→ Consignes et exercices
• A. Selon l'extrait sur les crimes de guerre, à quelle date Stimson a-t-il fait remarquer au président qu'il ne voulait pas voir les États-Unis acquérir la réputation de commettre des atrocités pires que celles d'Hitler ?
• B. Transcrivez fidèlement, dans l'extrait sur les crimes de guerre, le passage qui va de « Gabriel Kolko, The » jusqu'à « quelle différence ? ».

→ Extrait fourni
********
Gabriel Kolko, The politics of war. The world and United States foreign policy. 1943-1945 [Les politiques de la guerre, le monde et la politique étrangère des États-Unis, 1943-1945], New-York, Randhom House, 1990, pp. 539, 540

Les crimes de guerre de l’Allemagne et des États-Unis devant l’histoire : quelle différence ?

Dans sa déclaration à la chaîne de télévision publique japonaise NHK, Obama se lave les mains en affirmant que « c’est le rôle des historiens de poser des questions et de les examiner ». Et bien les historiens posent des questions et établissent des jugements. Mais ils s’avèrent fort inutiles si les hommes politiques à la tête des gouvernements, notamment quand ils ont le pouvoir d’appuyer sur le bouton rouge et de déclencher à tout moment la guerre nucléaire, n’en tirent aucune conclusion et usent du « rôle » des historiens pour se défausser de leurs propres responsabilités. A cet égard, Gabriel Kolko souligne le cynisme des autorités politiques états-uniennes concernant l’usage de la bombe et le meurtre de masse de centaines de milliers de civils qu’il allait engendrer. La seule chose les inquiétant fut que l’on puisse comparer leurs crimes de guerre à ceux commis par l’Allemagne nazie, et par là même les juger selon les mêmes critères du point de vue du droit et de l’Histoire. Une autre de leurs « inquiétudes » était de trouver des villes qui n’aient été déjà ravagées par les bombes incendiaires, afin de pouvoir évaluer au mieux les effets des bombes atomiques :

En juin 1945 la destruction massive de civils par bombardements stratégiques interpella Stimson en tant qu’enjeu moral, mais sitôt pensée sitôt oubliée, et c’est sans autre forme de procès que se détermina l’utilisation américaine des bombes conventionnelles ou atomiques. « Je ne veux pas que les États-Unis acquièrent la réputation de commettre des atrocités pires que celles d’Hitler », fit-il remarquer au président le 6 juin. L’autre difficulté des bombardements conventionnels est leur franc « succès », avec leur efficacité qualitativement équivalente aux bombardements atomiques. Et ce surtout dans l’esprit des militaires. « J’avais un peu peur qu’avant que nous ne soyons prêts l’US Air Force n’ait déjà bombardé si intensément le Japon que la nouvelle arme ne dispose plus d’un environnement assez favorable pour tester sa force », déclara Stimson au président qui en « rit tout en lui assurant qu’il comprenait. »
********
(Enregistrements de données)
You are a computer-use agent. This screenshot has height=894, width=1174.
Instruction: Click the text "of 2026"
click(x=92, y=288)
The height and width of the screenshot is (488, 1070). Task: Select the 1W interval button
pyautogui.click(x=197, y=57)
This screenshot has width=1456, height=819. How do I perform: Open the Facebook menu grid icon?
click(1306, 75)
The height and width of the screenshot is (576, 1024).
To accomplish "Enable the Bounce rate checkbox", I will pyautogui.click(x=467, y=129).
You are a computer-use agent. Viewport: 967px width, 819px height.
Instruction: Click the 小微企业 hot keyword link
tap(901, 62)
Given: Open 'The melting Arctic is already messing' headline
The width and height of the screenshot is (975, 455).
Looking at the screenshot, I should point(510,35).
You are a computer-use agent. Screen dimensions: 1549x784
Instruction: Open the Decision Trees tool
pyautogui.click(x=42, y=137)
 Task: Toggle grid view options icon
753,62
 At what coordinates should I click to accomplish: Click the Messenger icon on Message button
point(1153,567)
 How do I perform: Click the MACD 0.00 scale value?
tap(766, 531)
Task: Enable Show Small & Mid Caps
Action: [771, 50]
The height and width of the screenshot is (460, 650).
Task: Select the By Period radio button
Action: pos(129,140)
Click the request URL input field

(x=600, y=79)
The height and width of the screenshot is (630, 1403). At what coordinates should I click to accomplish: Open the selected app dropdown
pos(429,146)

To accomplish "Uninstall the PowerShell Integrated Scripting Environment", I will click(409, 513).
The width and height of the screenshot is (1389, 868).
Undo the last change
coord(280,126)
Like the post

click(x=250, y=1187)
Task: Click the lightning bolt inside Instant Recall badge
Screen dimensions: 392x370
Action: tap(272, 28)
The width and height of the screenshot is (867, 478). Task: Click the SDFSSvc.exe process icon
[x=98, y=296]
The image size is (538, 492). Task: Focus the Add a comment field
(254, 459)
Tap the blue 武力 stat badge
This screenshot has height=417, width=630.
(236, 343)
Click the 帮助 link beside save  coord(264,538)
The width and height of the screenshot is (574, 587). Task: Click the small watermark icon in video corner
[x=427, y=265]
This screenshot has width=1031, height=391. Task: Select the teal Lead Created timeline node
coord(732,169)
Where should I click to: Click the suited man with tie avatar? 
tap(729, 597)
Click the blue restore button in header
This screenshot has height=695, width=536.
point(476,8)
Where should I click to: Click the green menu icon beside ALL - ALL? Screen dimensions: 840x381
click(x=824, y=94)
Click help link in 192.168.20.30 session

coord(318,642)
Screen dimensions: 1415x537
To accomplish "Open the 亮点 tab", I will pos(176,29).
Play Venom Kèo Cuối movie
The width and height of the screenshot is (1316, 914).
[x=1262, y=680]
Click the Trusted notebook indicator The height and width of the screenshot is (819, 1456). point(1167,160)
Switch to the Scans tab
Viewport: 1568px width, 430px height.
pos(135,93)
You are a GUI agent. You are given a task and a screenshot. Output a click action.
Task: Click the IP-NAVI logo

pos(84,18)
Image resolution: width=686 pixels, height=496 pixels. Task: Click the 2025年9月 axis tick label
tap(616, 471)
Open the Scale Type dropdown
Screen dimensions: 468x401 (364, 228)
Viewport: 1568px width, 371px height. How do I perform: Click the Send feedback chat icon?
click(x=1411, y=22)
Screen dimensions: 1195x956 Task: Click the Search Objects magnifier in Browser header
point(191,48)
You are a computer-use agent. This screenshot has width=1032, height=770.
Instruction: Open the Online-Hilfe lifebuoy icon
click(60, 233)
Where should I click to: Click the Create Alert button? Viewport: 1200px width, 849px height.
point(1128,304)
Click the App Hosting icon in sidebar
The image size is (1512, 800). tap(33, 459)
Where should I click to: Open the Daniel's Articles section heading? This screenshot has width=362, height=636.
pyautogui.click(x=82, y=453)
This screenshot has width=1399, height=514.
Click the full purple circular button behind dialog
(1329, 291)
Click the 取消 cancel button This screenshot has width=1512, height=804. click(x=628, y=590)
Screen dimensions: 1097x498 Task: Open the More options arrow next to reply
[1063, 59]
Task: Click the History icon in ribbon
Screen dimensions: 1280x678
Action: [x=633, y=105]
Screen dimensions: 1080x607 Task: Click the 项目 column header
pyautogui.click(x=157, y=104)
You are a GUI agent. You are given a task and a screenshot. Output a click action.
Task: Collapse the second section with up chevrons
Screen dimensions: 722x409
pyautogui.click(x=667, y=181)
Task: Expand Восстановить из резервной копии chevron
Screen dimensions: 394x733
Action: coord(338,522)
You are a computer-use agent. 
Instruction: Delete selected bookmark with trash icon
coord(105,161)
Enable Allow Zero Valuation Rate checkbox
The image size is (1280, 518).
********
→ Corrigé
• A. Le 6 juin 1945.

• B.
Gabriel Kolko, The politics of war. The world and United States foreign policy. 1943-1945 [Les politiques de la guerre, le monde et la politique étrangère des États-Unis, 1943-1945], New-York, Randhom House, 1990, pp. 539, 540

Les crimes de guerre de l’Allemagne et des États-Unis devant l’histoire : quelle différence ?